Selasa 19 Aug 2014 08:17 WIB

Pentagon: US ship finishes neutralizing Syria's worst chemical arms

The Field Deployable Hydrolysis System used to destroy and neutralize chemical weapons sits aboard the MV Cape Ray before its deployment from Portsmouth, Virginia, January 2, 2014.
Foto: Reuters/Larry Downing
The Field Deployable Hydrolysis System used to destroy and neutralize chemical weapons sits aboard the MV Cape Ray before its deployment from Portsmouth, Virginia, January 2, 2014.

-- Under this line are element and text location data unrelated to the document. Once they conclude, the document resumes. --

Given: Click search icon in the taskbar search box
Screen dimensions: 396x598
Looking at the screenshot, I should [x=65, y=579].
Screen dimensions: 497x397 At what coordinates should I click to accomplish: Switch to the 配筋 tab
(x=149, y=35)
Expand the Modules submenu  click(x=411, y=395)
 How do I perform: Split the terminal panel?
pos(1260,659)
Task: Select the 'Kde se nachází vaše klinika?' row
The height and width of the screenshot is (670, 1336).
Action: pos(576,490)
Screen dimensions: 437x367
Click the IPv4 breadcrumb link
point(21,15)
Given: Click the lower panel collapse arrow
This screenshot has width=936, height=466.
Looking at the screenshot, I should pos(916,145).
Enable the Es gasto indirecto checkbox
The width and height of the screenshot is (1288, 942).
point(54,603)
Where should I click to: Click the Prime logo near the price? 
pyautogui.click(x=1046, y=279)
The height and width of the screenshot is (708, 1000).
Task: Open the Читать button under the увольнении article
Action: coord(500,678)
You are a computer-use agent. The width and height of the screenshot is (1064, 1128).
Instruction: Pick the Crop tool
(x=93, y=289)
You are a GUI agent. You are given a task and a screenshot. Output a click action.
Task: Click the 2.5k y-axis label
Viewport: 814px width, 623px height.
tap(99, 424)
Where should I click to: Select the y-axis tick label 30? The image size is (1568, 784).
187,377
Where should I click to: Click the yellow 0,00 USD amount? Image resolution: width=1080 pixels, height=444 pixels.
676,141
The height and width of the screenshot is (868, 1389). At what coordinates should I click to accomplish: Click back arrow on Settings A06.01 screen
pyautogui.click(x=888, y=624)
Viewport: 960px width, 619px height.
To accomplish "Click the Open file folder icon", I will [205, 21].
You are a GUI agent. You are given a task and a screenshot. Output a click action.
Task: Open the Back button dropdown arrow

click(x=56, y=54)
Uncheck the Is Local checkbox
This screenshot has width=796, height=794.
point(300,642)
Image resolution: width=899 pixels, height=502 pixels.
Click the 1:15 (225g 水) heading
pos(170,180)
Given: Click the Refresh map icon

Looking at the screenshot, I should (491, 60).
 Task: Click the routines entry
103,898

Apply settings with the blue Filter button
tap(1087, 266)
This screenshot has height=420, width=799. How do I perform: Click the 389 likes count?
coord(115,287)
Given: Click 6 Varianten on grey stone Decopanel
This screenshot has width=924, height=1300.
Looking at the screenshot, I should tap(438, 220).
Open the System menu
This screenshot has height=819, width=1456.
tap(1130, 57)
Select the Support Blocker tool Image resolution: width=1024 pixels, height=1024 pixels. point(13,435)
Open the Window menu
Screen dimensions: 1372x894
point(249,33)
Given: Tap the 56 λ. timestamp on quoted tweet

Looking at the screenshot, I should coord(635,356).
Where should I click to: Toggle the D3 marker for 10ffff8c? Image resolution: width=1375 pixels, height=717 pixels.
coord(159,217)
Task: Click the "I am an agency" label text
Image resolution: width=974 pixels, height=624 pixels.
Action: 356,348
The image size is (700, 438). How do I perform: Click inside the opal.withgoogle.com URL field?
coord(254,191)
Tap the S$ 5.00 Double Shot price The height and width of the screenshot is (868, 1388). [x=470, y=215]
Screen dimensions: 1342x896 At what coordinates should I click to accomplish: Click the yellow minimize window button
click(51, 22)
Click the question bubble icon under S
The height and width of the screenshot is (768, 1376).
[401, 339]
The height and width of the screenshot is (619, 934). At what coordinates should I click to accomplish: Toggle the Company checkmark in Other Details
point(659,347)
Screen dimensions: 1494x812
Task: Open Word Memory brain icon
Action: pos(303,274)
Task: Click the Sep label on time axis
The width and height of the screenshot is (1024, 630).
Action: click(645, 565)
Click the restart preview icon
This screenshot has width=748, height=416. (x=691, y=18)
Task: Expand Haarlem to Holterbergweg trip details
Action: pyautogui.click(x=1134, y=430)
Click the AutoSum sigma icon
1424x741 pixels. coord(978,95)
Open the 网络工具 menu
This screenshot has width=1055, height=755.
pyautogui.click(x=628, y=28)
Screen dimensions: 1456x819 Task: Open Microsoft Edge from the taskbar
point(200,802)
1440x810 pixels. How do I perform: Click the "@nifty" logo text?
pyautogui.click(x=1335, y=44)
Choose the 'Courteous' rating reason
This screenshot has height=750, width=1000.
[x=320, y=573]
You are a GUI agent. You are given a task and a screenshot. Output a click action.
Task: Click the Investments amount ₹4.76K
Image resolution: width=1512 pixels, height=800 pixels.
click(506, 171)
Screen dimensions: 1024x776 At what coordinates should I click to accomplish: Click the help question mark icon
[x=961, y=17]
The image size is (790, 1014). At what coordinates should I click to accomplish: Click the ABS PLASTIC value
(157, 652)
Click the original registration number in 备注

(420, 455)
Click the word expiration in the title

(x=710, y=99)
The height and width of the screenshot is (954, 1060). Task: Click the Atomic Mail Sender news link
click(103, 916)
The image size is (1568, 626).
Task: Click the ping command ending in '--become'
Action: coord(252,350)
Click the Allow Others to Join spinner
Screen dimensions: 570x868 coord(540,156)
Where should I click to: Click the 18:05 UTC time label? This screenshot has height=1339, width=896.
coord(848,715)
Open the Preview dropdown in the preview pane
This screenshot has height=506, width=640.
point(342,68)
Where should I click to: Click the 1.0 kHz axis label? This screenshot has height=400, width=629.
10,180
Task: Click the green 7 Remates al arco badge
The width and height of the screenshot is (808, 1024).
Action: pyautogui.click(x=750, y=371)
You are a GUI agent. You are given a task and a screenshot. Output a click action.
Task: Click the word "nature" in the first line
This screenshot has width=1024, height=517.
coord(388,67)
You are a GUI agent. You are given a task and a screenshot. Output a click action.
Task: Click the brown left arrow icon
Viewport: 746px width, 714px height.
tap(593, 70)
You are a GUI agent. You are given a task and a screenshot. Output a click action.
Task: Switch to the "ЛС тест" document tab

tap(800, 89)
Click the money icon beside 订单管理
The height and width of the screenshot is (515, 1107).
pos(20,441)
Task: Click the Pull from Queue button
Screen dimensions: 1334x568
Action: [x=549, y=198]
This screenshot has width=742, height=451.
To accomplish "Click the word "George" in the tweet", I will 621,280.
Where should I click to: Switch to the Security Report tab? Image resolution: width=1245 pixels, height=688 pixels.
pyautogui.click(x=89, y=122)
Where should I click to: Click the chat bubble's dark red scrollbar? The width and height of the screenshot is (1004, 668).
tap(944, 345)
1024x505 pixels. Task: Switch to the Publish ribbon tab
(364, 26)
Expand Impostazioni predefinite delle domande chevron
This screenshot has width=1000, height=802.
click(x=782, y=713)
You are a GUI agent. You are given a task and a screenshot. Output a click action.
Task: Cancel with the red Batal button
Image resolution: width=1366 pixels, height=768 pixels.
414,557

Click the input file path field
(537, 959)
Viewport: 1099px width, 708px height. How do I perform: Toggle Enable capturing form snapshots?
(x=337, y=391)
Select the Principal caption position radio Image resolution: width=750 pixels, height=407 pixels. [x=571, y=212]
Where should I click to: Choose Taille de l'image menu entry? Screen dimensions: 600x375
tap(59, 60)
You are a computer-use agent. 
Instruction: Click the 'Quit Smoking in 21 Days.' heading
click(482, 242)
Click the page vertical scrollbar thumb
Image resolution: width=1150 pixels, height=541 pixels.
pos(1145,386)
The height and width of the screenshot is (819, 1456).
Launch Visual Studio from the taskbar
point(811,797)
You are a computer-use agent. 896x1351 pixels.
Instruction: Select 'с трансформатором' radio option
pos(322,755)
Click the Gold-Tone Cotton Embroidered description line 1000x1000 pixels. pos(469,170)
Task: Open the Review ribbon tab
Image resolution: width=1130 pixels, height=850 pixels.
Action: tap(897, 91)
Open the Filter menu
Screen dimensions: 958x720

REPUBLIKA.CO.ID, WASHINGTON - A specially equipped US ship had finished neutralizing all 600 metric tons of the most dangerous of Syria's chemical weapons components surrendered to the international community this year to avert threatened air strikes, the Pentagon said on Monday.

It said the Cape Ray, equipped with the US-developed Field Deployable Hydrolysis System, neutralized 581.5 metric tons of DF, a sarin precursor chemical, and 19.8 metric tons of HD, an ingredient of sulfur mustard, while afloat in the Mediterranean.

The vessel would travel to Finland and Germany in the next two weeks to unload the resulting effluent, which will undergo treatment as industrial waste to render it safer, a Pentagon spokeswoman said. It was the first time chemical weapons components had been neutralized at sea.

Damascus agreed last September to a Russian proposal to give up its chemical weapons to avert threatened military strikes by the United States and France, which accused Syria of using the arms against opponents of President Bashar al-Assad.

A number of countries are involved in eliminating the chemical stockpiles. The United States was selected to dispose of the worst of the chemical weapons components because it had recently developed a mobile version of the hydrolysis system it uses for neutralizing chemical stockpiles.

The system uses substances and mixtures such as water, sodium hydroxide and sodium hypochlorite to neutralize bulk amounts of chemical warfare agents, according to the U.S. Army's Edgewood Chemical Biological Center.

Earlier this year, the hydrolysis system was placed aboard the Cape Ray, a 648-foot (198-meter) vessel that is part of the US Maritime Administration's ready reserve force of 46 ships. The ship was held at Rota, Spain, for several months due to Syrian delays in handing over its declared stockpiles of chemical agents. The Cape Ray began neutralizing the chemicals after picking them up from Italy in late June.